A report to be issued this coming week by the IMF (the technical analysis was released early) shows that greater globalization during the past two decades contributed significantly to rising inequality during this period in most developing as well as developed countries. The media greeted this conclusion about the connection between inequality and globalization with claims that the new report is "handing critics of globalization a powerful weapon" and "The report is an unusual admission by the IMF of the downsides of globalization" (Wall Street Journal, October 10, p.9). Yet a careful evaluation of the report's findings on income and inequality provides in most respects an optimistic assessment of the effects of globalization on developing nations.
The report analyzes what happened to incomes and inequality in over 50 countries. It finds that essentially all these countries had large increases in per capita incomes since the early 1980's. While the growth was positive at different income levels, including those at the very bottom, income growth was not uniform among different skills, or at different parts of the income distribution. Incomes grew faster for the more skilled and in higher income quintiles, which implies that various measures of inequality typically increased in developing nations.
To explain these results, the IMF authors divide the effects of greater globalization into expanded world trade, greater foreign investment, and increased transfers of modern technologies. They find that all three dimensions of globalization tended to increase per capita incomes of both developing as well as developed countries. International trade theory implies that trade by a poorer country would increase the relative earnings of its lower skilled workers because richer countries want products from poorer countries that use relatively large quantities of unskilled workers, such as textiles. The report's evidence quite strongly supports this building block of trade theory: greater trade alone would have lowered earnings inequality within developing countries.

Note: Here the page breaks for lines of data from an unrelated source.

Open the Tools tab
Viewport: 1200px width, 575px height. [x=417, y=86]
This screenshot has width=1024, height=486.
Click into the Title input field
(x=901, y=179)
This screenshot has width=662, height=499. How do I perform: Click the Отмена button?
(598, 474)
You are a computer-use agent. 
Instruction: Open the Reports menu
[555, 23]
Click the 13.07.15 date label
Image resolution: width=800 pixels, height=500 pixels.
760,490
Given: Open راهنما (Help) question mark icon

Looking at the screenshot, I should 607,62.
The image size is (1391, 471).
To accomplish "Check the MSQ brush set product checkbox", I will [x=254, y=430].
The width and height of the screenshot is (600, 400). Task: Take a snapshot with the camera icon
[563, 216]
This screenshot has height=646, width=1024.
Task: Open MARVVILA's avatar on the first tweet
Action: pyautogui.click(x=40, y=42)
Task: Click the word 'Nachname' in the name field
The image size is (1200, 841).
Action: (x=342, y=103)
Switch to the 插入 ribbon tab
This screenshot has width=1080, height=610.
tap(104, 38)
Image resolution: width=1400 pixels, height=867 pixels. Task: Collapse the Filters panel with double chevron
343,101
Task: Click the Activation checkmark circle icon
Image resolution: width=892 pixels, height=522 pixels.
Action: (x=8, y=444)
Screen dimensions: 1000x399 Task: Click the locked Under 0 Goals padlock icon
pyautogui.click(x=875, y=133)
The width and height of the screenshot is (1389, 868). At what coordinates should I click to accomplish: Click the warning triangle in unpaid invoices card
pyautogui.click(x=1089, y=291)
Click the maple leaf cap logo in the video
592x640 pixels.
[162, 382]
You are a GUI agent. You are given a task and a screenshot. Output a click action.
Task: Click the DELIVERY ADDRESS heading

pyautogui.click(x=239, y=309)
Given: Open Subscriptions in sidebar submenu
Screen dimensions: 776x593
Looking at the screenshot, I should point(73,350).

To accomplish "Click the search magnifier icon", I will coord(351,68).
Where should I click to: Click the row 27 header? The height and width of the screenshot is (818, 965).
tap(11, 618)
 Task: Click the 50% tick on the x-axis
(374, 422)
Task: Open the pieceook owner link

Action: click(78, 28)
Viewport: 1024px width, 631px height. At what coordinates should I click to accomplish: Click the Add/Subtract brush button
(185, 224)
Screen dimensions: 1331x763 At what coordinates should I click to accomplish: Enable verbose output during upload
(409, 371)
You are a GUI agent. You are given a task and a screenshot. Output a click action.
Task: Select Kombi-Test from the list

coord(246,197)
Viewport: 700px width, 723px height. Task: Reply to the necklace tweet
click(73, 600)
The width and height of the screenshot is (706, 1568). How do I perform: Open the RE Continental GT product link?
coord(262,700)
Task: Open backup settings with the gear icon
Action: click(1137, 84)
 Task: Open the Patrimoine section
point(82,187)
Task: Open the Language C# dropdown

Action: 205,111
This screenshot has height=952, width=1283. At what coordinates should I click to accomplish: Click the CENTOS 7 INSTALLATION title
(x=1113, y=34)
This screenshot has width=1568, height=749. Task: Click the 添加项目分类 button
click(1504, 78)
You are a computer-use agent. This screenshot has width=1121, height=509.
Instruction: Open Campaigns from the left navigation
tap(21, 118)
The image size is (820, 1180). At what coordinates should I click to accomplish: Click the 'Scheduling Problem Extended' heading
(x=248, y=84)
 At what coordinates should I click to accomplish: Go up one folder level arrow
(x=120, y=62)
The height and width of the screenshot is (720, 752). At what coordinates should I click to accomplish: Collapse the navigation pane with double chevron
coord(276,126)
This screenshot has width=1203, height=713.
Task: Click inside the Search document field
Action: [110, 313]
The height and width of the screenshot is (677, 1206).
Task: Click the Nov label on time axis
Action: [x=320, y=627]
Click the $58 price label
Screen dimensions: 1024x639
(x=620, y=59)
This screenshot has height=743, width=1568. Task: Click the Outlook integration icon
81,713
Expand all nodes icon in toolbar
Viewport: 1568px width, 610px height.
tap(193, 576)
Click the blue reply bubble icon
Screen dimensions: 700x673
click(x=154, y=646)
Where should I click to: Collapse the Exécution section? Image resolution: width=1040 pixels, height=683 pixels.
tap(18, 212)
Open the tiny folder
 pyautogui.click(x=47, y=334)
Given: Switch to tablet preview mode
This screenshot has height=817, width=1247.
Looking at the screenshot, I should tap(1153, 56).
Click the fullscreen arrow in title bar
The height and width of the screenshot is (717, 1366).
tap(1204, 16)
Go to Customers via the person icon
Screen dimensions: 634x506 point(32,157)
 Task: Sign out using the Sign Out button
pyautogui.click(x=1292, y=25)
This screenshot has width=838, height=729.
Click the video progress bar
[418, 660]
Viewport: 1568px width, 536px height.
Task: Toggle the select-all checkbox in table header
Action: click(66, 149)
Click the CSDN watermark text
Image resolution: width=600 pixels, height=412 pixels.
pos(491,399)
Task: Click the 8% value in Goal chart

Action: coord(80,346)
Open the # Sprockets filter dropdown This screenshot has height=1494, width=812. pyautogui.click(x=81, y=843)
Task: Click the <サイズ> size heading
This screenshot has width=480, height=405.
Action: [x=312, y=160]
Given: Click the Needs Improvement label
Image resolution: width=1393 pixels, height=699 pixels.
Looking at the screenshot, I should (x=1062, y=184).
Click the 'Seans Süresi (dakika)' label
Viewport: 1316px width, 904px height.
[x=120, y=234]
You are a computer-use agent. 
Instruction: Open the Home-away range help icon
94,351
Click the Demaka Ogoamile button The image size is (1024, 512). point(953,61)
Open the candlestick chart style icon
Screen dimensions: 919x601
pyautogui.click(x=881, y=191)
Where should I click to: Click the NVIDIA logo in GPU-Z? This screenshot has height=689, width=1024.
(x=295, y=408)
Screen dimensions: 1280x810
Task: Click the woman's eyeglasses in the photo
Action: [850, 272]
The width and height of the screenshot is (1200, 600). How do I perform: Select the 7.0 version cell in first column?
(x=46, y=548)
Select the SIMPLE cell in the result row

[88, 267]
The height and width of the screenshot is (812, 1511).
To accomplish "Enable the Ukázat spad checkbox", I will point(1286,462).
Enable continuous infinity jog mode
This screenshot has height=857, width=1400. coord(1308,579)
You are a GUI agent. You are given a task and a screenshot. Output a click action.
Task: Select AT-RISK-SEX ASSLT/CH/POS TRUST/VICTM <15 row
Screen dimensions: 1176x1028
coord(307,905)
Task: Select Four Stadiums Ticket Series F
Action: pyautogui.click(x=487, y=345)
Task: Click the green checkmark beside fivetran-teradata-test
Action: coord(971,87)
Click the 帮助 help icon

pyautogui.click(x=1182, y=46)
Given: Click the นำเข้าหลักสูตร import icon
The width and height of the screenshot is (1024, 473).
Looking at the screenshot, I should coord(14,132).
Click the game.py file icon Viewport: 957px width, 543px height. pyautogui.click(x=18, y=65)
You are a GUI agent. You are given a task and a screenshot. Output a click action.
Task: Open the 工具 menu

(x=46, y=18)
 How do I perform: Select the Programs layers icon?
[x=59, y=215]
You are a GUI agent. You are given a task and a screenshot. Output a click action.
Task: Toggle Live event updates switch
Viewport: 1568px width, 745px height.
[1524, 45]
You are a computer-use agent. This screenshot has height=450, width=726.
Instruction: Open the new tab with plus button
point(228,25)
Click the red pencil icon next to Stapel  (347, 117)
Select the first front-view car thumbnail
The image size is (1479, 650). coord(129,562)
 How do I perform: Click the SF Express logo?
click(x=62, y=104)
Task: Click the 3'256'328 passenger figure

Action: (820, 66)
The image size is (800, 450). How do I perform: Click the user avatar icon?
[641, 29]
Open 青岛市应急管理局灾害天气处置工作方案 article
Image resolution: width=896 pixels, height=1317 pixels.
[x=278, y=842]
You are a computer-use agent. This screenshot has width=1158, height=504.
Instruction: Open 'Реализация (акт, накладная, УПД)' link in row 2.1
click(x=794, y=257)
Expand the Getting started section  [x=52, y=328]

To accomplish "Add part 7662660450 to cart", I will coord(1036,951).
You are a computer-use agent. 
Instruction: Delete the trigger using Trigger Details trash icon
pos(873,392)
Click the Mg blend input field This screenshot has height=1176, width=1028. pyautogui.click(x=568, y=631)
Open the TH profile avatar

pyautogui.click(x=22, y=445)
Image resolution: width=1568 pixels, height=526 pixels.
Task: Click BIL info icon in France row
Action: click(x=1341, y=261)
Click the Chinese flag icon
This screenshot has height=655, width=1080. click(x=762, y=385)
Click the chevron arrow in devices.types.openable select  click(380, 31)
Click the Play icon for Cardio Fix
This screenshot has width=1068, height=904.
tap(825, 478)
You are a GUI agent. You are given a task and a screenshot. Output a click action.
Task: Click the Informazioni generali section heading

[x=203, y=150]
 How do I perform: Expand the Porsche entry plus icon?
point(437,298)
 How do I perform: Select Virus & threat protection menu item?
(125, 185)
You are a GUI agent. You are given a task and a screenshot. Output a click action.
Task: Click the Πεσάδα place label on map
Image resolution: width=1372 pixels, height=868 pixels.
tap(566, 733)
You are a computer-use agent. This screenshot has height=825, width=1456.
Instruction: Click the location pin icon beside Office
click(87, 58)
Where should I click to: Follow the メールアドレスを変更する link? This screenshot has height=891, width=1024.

However, the most powerful effect on inequality from globalization is due to transfers of modern technologies. The evidence from developed economies has been that modern technologies, like the computer and Internet, favor more educated and other skilled workers; in economic parlance, that these technologies are skill biased. This effect of technological progress has been used to explain the sharply rising gap in earnings between college graduates and others during the past three decades in the United States (see my discussion of inequality in the blog entries for April 23 and December 10, 2006). Not surprisingly, the IMF's study finds that a similar skill bias applies to international technology transfers, that they raised the earnings gap between more skilled and less skilled workers in developing countries. In other words, foreign direct investment has a skill bias too, so that its sharp growth over the past 25 years raised inequality in developing countries. Better capital markets had a similar effect on inequality. However, the evidence in this report indicates that the effects on inequality due to foreign investment and capital market liberalization, while not minor, were much smaller than the effects of technology transfers.
Is this greater gap between the earnings of more and less skilled workers a good or bad result of globalization? Let us accept that greater inequality is not good, other things the same, but other things are different in the IMF results on inequality. The increased earnings gap between persons with more and less education in developing countries reflects that the earnings of more educated individuals rose faster than the earnings of the less educated. The IMF report clearly shows that generally the poorer and less educated in developing nations also became better off in that they have more to spend on food, shelter, health, automobiles, and the other goods that they desire. This improvement in wellbeing at the lower end of the income distribution surely should count as a benefit of globalization.
The larger earnings gap by education essentially means that the returns on investments in schooling increased. Few critics of globalization would claim that its effects were bad if globalization significantly raised the returns to financial or physical capital owned by local investors in developing countries. So how can one complain that globalization is bad because it raises the returns on the education of local human capital investors? Higher returns to human capital investments as well as greater returns to plant and equipment mean that the economy is more productive, which should be a welcome development to poorer as well as richer countries.
Yet intellectuals and politicians in many countries of Latin America, Africa, and even parts of Asia have heavily criticized globalization and its effects. I believe that developing countries in which the criticisms are strongest are generally countries that have done a bad job of educating its population. Higher returns on investments in education and other human capital are small comfort to the children of poor families who often do not have easy access to secondary schools, let alone to universities and other forms of advanced investments in human capital. The lesson of the IMF report and other studies is that globalization is not the source of these serious problems. Rather, the lesson is that many developing countries have to do much more to open up access to better and greater education for children coming from lower income families. Only then would these families be able to take advantage of the higher returns to education produced by greater trade and the inflow into their economies of modern technologies and foreign capital.